And in more practical, concrete terms having a meal together is a ritual that 1. provides continuity in a crazy schedule/life and 2. is really quite enjoyable. My meal times are hours during the day that I simply sit and get to enjoy being with my beautiful friends on my beautiful campus in this beautiful life I have been given.

Sharing meals with my friends has wrought deeper friendships. While often the dining hall is not the place to share profound wishes or secrets (or whatever) many of the more memorable moments in my first year of college have occurred over a meal.

And coming to the more concrete, planning times and places to meet for these meals requires my other big form of communication: my cell phone.


And perhaps a little obviously, how I communicate with you, my computer:

Fun fact: Grace took this while I was actually writing a blog post!
Now, to what I decreed I was going to elaborate on earlier. In an odd twist of events my depiction of my main mode of communication is akin to what Greg Mortensen claimed to be the act that solidified his friendship with the people of Central Asia.

Which brings me to a (be warned, colorful language) rant: The Three Cups of Deceit.

As you may or may not know, a man by the name of Greg Mortensen wrote a book called Three Cups of Tea about being rescued by villagers in the Himalayan mountains. From this experience he claimed to forge an intense connection to the women of the village (through sharing cups of tea) and wanted to raise funds to build schools in Central Asia.

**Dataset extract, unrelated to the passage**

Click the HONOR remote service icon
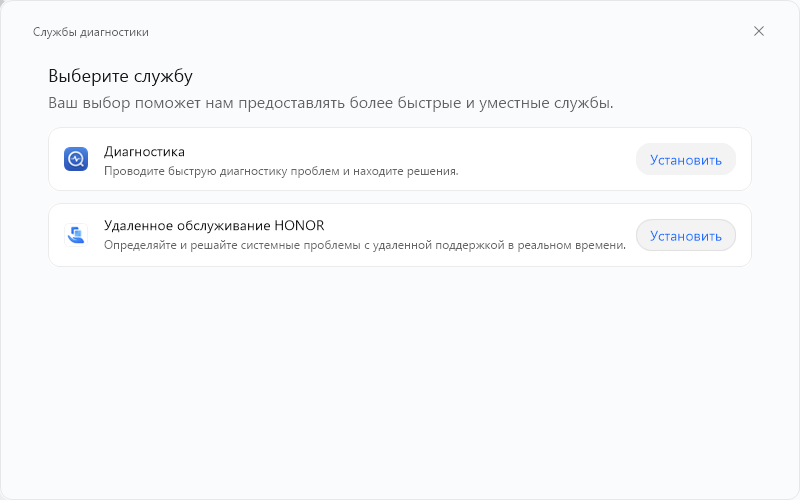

Turns out he’s full of shit. Pardon my English, but I am pissed off.

I have never read the book itself, though two extended family members sent me copies to read. Just never got to it, but knowing what I did about Greg Mortensen I was a full endorser of his Central Asia Institute (CAI) to build schools for girls in Central Asia.

Until one of my favorite contemporary journalists/authors, Jon Krakaur, did a 60 Minutes exposé revealing how many funds had gone missing, that most of the book itself is a complete fabrication, the existence of “ghost” schools, and the fact that key members of the CAI (two CFOs, 1 project leader, 1 board member all in the states and multiple more in Pakistan) quit because of Greg’s refusal to be transparent with the funds.

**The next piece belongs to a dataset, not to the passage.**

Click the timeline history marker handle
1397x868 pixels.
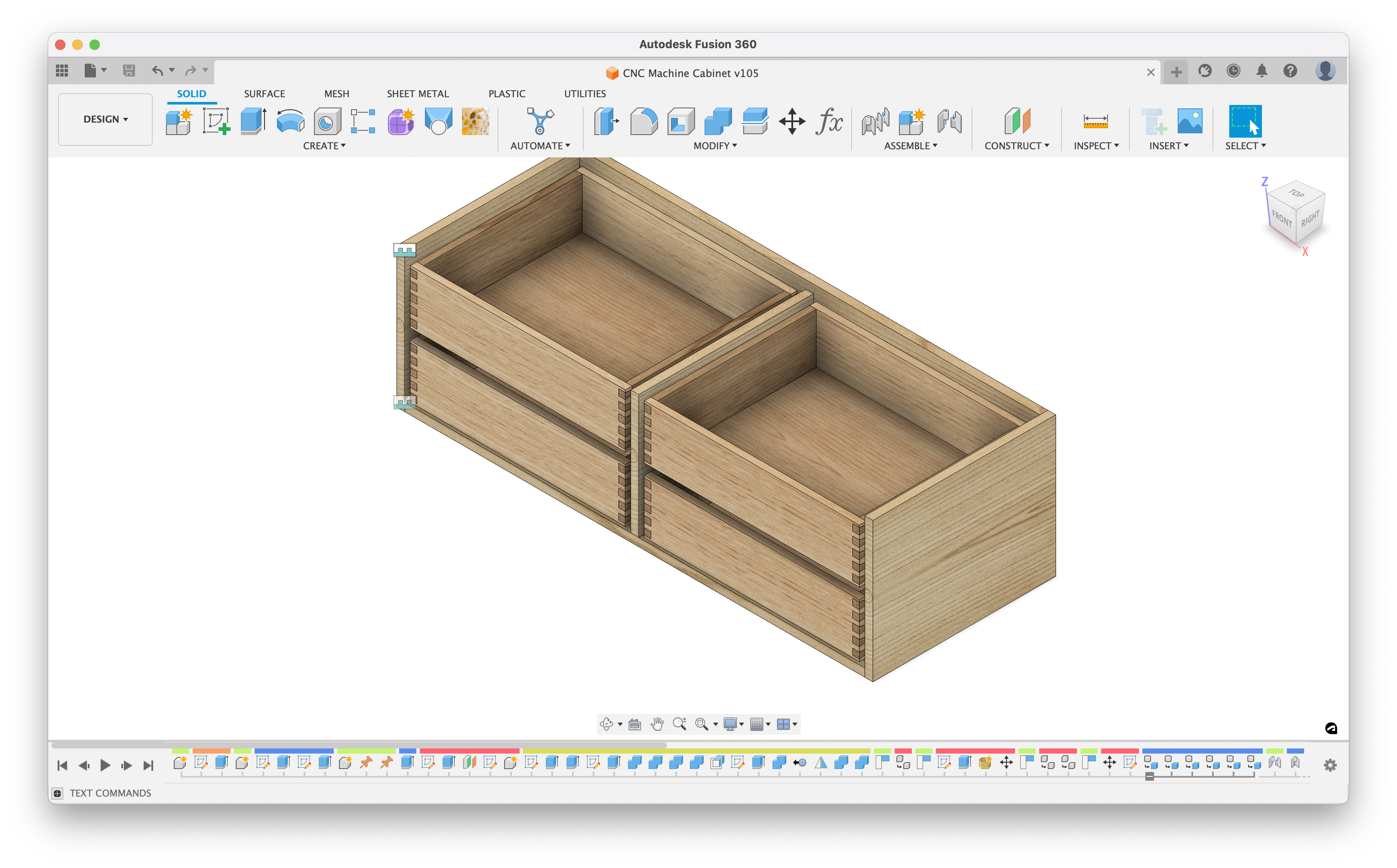tap(1149, 776)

On so many levels, this is so hurtful. A powerful story about a daredevil mountain climber (whose parents were Lutheran missionaries in Africa) building a partnership with communities halfway around the world, empowered especially because he wanted to help the young girls, is totally invalidated by his selfish aims.  To me, any good he accomplished with his sob story is tainted by the deceit and self-gratifying false humbleness he painted himself with.  

Excuse me, but what an ASSHOLE. I am so angry because he played on sympathy by painting himself as this incredible humanitarian who, through basic human connection, forged these amazing relationships with people and then began an organization to promote understanding and education for young women. President Obama  himself donated $100,000 of his Nobel Prize money to Greg Mortensen, who himself has been nominated for the Nobel Peace Prize.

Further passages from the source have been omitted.